Which implies that 10 out of 6272 output samples are slightly different, as can be seen in the printout.

They’re not going to be identical due to different orderings of floating point addition. If you want to compare against a reference implementation, you should use double-precision numbers in the reference. You may also want to try comparing the reference implementation against itself with single and double precision numbers.

Hi, thank you for your reply.

Do you have any suggestion on how it should be ordered? I think only the kernel computation order matters. I tried to reorder the kernel computation (and the bias assignment up front instead of at the end), but with little success.

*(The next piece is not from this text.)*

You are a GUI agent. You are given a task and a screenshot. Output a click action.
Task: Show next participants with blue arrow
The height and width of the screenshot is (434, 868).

edit: well of course, the back-end of PyTorch probably uses GEMM (or something similar) for convolution, which in case of GEMM might even modify the number of multiplications or accumulations with optimized MatMul routines.

In the end I do matter about these few rounding errors because, I tried to substitute some PyTorch Conv2d layers with my own reference for some experiments, but the network outcome was affected (accuracy and loss).

I guess there is no easy solution for this problem :frowning:

The easy solution is to use double-precision floating point numbers (torch.DoubleTensor).

I wasn’t suggesting a different ordering: I’m suggesting that you compare double vs. float in a single implementation. You will see relative errors larger than 1e-4 in the small outputs due to cancellation.

The point is that this isn’t a mistake or bug. It’s within the expected error due to floating-point arithmetic.